Na Comex, divisão de metais da New York Mercantile Exchange (Nymex), o cobre com entrega prevista para março recuou 1,76%, a US$ 4,1825 por libra-peso, enquanto a tonelada do metal para três meses na London Metal Exchange (LME) às 15h05 (horário de Brasília) era negociada em queda de 1,65%, a US$ 9256,50.
A produção industrial na China cresceu 3,8% na comparação anual de novembro, ante expansão de 3,5% em outubro, enquanto os investimentos fixos em ativos, as vendas no varejo e de moradias chinesas desaceleraram. Como resultado, os metais industriais operaram pressionados, e o “fato de os participantes do mercado esperarem que o governo chinês tome medidas para fortalecer a economia é provavelmente a razão pela qual as perdas não são ainda maiores”, aponta o Commerzbank.

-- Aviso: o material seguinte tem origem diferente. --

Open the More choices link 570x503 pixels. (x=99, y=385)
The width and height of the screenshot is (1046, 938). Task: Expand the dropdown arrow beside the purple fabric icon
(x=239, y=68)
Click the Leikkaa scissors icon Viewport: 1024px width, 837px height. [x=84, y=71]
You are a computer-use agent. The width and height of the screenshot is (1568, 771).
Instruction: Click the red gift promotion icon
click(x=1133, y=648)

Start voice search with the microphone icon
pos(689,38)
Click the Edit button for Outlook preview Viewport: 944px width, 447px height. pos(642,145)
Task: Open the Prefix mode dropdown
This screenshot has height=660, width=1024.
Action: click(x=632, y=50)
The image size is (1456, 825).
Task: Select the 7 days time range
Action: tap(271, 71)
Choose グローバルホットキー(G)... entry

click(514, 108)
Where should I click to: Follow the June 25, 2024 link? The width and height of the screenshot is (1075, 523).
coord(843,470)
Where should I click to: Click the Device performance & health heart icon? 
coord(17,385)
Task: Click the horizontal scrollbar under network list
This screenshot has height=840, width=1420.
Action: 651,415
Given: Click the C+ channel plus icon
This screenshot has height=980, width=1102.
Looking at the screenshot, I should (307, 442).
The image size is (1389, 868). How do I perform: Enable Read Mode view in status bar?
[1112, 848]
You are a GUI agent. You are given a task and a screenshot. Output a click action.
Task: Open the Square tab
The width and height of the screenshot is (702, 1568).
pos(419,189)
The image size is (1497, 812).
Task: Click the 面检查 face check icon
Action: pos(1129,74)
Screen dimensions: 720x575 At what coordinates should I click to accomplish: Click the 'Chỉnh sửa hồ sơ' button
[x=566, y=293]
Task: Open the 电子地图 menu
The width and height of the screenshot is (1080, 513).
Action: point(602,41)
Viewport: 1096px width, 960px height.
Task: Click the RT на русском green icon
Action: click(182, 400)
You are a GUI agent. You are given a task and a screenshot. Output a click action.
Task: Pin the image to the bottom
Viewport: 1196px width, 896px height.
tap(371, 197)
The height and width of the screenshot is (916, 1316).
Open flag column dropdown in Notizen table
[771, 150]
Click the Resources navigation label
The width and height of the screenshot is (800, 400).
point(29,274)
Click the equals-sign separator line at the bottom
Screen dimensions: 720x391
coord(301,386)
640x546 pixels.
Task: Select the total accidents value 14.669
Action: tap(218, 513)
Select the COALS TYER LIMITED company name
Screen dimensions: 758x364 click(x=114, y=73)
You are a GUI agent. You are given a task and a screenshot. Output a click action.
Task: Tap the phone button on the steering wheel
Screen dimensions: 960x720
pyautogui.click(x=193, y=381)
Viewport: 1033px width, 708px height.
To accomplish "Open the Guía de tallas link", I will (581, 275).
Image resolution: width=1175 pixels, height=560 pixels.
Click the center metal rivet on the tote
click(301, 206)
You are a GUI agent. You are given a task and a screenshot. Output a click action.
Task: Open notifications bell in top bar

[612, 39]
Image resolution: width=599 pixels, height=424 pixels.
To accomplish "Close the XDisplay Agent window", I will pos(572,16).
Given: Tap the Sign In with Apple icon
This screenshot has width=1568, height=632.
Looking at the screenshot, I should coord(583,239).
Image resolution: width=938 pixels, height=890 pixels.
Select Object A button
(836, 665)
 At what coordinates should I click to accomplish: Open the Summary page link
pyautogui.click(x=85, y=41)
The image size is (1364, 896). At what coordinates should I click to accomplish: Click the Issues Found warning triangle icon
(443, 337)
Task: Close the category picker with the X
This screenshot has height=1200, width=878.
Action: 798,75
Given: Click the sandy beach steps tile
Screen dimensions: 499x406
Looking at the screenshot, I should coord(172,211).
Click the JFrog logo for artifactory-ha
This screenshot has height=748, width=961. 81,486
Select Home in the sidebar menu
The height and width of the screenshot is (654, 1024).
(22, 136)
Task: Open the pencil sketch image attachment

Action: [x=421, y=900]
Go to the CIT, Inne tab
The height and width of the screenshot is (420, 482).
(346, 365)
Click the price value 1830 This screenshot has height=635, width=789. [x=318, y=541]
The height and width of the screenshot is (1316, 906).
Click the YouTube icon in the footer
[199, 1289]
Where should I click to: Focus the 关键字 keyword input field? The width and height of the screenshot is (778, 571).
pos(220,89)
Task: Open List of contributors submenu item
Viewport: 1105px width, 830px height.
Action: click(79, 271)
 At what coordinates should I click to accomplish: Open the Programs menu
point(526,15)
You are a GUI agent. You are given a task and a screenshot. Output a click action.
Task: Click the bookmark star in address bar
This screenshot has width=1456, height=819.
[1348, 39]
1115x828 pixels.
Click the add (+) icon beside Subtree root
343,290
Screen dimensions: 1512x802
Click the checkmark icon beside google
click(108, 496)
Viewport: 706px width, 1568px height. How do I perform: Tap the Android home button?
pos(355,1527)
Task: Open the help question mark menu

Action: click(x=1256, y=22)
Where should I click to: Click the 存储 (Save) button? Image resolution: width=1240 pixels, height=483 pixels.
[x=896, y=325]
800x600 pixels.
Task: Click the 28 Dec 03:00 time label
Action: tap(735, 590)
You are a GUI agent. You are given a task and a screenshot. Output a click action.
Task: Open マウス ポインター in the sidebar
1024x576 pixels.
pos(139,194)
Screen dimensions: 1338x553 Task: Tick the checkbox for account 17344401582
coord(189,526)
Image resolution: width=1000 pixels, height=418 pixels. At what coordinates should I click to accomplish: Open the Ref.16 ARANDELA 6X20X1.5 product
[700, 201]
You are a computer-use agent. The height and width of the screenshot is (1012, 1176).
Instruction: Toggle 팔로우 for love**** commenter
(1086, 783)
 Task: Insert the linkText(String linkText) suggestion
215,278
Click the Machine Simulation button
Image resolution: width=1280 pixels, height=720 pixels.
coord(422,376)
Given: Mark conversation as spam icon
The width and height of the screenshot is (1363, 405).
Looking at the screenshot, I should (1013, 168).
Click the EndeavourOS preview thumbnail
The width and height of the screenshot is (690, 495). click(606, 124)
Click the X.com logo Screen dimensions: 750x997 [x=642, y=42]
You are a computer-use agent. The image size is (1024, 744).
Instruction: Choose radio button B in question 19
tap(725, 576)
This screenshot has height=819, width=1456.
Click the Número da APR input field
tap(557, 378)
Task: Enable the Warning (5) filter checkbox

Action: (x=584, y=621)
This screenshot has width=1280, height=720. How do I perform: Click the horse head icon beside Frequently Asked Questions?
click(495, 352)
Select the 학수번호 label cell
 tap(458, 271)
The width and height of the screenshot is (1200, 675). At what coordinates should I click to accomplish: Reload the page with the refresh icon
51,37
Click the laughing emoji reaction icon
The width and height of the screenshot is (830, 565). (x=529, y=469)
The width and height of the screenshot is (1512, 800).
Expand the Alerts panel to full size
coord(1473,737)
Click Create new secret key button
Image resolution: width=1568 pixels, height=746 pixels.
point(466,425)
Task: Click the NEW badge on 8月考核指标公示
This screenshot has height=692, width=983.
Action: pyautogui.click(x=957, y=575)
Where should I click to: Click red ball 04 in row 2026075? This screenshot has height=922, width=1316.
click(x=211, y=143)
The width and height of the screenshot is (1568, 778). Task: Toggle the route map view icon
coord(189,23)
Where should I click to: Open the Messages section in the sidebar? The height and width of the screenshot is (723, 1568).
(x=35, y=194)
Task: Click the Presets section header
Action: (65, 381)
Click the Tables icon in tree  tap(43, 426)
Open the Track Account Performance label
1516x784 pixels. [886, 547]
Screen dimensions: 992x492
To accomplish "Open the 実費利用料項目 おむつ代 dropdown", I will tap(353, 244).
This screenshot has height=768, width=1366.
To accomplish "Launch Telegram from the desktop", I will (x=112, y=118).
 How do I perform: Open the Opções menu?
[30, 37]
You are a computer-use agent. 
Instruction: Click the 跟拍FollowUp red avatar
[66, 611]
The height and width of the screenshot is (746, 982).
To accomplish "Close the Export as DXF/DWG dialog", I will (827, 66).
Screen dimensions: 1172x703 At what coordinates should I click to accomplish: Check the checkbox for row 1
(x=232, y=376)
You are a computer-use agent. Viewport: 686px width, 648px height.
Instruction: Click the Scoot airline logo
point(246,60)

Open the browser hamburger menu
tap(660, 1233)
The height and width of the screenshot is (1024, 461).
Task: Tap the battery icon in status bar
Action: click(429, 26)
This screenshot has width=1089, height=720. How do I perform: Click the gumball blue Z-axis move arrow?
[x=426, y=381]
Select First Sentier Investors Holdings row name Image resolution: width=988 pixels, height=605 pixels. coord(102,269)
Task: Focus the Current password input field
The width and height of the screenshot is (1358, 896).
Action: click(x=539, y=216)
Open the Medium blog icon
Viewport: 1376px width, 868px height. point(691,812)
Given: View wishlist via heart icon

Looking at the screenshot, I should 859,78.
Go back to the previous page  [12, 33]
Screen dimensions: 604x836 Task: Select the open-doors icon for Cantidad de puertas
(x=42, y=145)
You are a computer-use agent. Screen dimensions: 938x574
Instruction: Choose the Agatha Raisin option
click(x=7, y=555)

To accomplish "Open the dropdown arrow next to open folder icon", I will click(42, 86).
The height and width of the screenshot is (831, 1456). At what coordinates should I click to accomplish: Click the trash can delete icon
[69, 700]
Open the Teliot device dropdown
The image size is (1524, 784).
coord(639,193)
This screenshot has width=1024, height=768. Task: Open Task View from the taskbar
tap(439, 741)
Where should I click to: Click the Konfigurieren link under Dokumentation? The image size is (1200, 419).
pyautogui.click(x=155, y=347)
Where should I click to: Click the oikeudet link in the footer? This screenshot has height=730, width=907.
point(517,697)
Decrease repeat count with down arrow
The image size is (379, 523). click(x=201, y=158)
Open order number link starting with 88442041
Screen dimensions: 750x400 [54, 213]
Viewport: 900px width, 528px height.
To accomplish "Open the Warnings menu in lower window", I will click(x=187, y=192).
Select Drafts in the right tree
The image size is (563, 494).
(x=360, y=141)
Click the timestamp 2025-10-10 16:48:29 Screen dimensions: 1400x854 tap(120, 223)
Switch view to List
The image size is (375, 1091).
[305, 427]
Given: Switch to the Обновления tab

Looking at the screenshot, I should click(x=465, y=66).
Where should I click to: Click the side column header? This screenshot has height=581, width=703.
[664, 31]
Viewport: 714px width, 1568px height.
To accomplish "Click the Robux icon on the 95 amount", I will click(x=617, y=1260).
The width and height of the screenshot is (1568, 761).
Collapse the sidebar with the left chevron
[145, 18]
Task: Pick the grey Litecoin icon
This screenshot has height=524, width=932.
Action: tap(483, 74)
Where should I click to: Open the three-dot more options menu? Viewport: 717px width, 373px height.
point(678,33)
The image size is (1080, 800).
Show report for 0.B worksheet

Avaliando os dados da indústria chinesa, a Pantheon Macroeconomics aponta que “no primeiro mês completo de fornecimento ininterrupto de energia, houve um aumento da produção industrial, embora em níveis ainda modestos”. Segundo a análise, os limites de emissões de poluentes no país ainda parecem pesar sobre a produção intensiva de energia, como metais e produtos químicos. “Dados de dezembro sugerem que é provável uma desaceleração nos dados do último mês. Surtos de covid-19 forçaram o fechamento de fábricas na província de Zhejiang e os controles de poluição levaram ao fechamento de áreas industriais do país”, projeta a consultoria.
Entre outros metais negociados na LME, a tonelada do alumínio caia 1,12%, a US$ 2599,00, a do níquel recuava 1,82%, a US$ 19130,00, a do chumbo ganhava 0,83%, a US$ 2303,50 a do zinco tinha baixa de 0,39%, a US$ 3291,50, e a do estanho caia 1,36%, a US$ 38075,00.